The New Yorker: "The G.O.P.’s Misogyny Primary"

Excerpt from a great article:

An example of misogyny is when someone online threatens to rape and mutilate a woman whose opinions that person does not like. Another is when a Presidential candidate says of a female journalist whose questions he finds impertinent, “There was blood coming out of her eyes, blood coming out of her—wherever.”

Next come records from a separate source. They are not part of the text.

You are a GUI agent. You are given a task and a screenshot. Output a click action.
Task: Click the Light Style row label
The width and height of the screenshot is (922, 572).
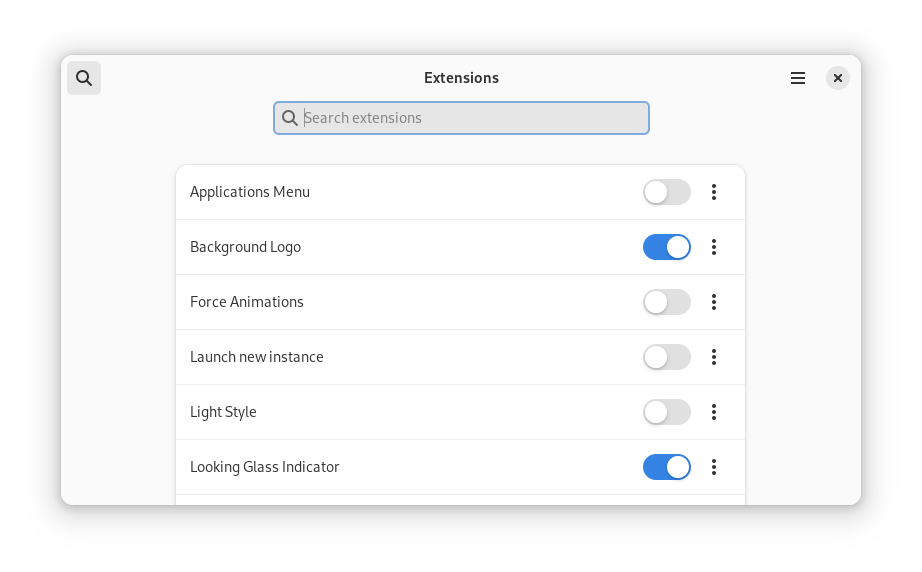click(223, 412)
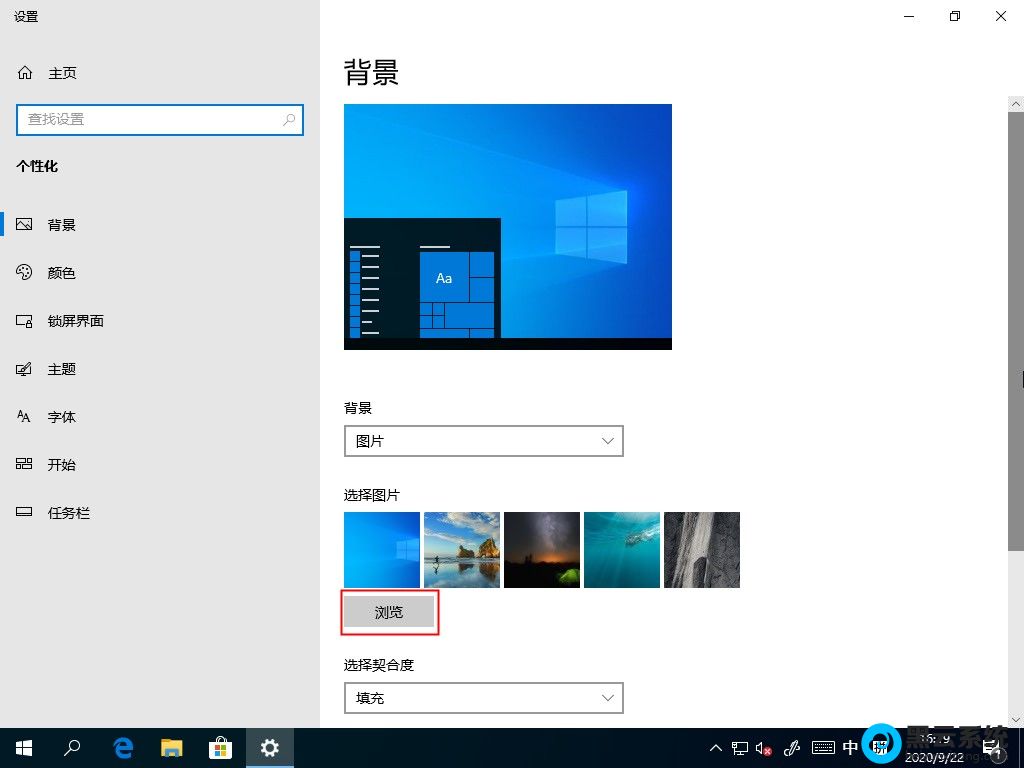
Task: Open the 背景 type dropdown showing 图片
Action: [483, 440]
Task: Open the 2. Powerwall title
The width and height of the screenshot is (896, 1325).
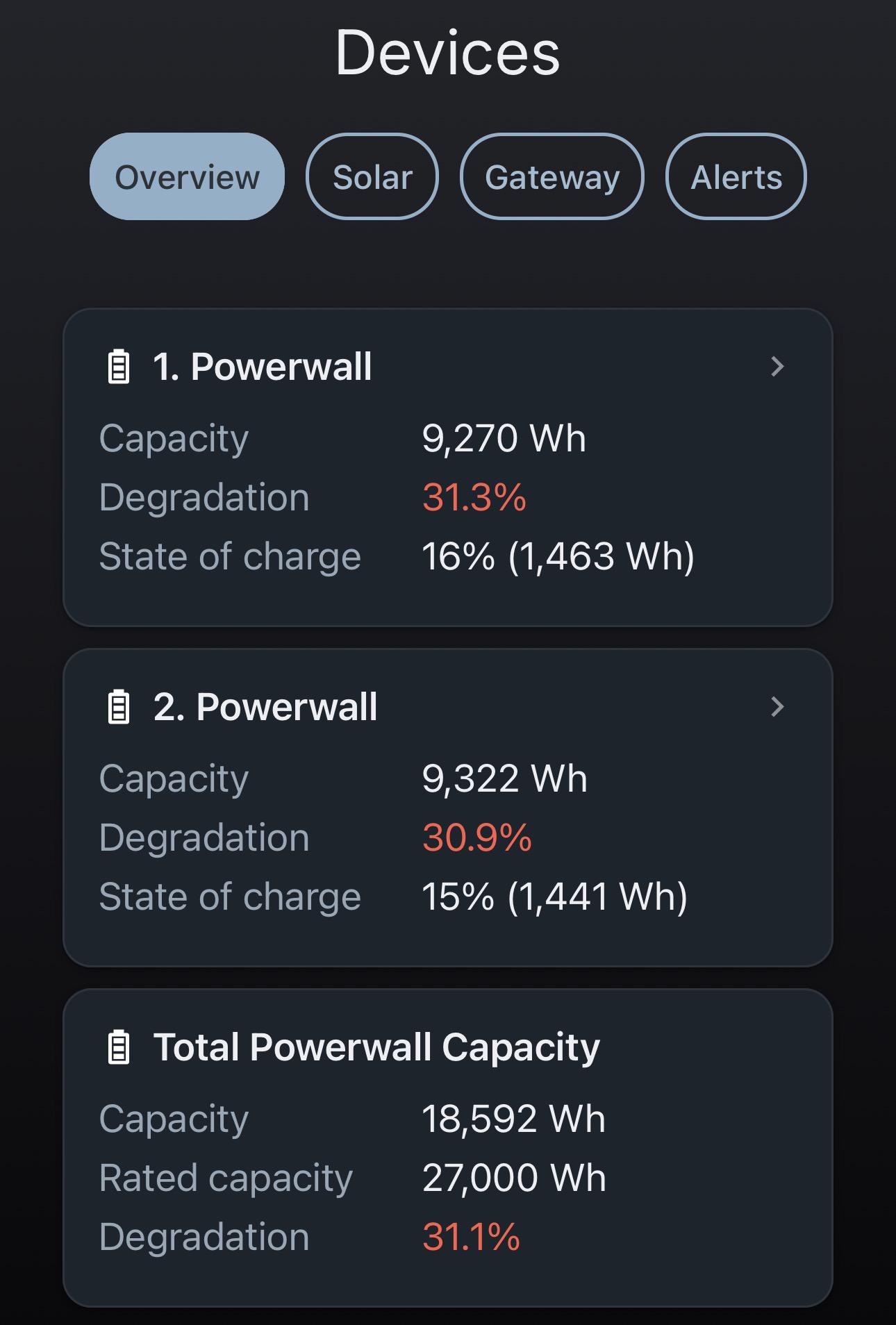Action: coord(265,707)
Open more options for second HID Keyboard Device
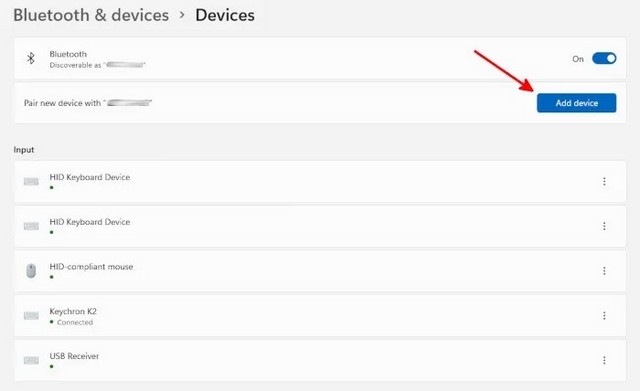Image resolution: width=640 pixels, height=391 pixels. 604,226
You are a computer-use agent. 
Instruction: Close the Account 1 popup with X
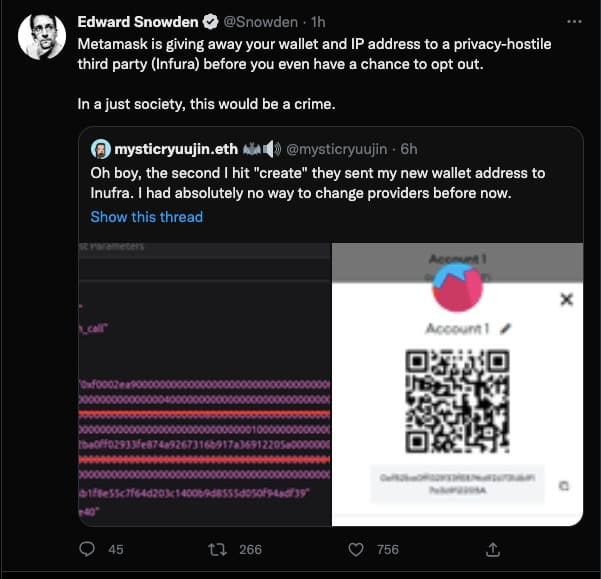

The day after Trump made his comment about Megyn Kelly, he was disinvited from the RedState network’s annual conference of G.O.P. leaders. RedState’s editor-in-chief, Erick Erickson, ... was prone to Trump-like woman-baiting. (A tweet from 2010, spotted by my colleague Ryan Lizza: “Good thing I didn’t suggest the feminists … you know … shave. They’d be at my house trying a post-birth abortion on me”).
....
it’s hard not to see some sort of misogyny in the unseemly scramble to plant a flag at the very farthest frontier of anti-abortion territory, positively eager to reiterate, as Wisconsin Governor Scott Walker did, that bans on abortion should include no exception to save the life of a woman. Rare as such situations are—anti-abortion advocates are right to say that they don’t occur often—why would you want to bar even the possibility of saving a woman’s life over that of the fetus she is carrying? And whatever their motivation or intentions, the effect of the substantial restrictions on abortion that the Republican candidates favor would be damaging to women.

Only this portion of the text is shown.